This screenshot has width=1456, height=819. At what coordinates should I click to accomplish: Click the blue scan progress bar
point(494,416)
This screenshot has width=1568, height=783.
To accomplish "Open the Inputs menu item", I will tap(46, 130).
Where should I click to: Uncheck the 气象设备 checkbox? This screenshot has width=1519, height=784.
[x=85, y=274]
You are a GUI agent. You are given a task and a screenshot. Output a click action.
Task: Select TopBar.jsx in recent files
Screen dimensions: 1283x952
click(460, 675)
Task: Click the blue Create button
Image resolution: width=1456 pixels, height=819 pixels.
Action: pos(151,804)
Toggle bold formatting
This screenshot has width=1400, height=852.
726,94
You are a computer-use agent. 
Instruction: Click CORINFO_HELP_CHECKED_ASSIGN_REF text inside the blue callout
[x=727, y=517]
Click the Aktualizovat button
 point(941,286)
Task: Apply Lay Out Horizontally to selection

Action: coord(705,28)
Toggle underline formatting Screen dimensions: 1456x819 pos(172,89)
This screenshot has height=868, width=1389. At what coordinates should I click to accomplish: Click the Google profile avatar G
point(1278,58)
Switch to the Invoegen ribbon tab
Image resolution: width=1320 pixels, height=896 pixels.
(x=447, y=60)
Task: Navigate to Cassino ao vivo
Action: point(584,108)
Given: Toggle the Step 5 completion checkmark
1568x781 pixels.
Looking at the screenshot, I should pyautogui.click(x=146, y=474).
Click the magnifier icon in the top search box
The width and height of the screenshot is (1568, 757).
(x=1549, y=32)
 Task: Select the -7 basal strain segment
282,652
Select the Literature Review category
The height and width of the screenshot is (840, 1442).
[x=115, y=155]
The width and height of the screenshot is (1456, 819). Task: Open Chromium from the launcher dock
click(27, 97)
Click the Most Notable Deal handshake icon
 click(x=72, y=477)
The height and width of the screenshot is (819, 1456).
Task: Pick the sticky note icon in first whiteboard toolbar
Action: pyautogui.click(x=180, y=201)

#### TASK TO CARRY OUT
In the data above, find each line where the string "formatting" appears, then copy it.

#### ANSWER TO THIS TASK
Toggle bold formatting
Toggle underline formatting Screen dimensions: 1456x819 pos(172,89)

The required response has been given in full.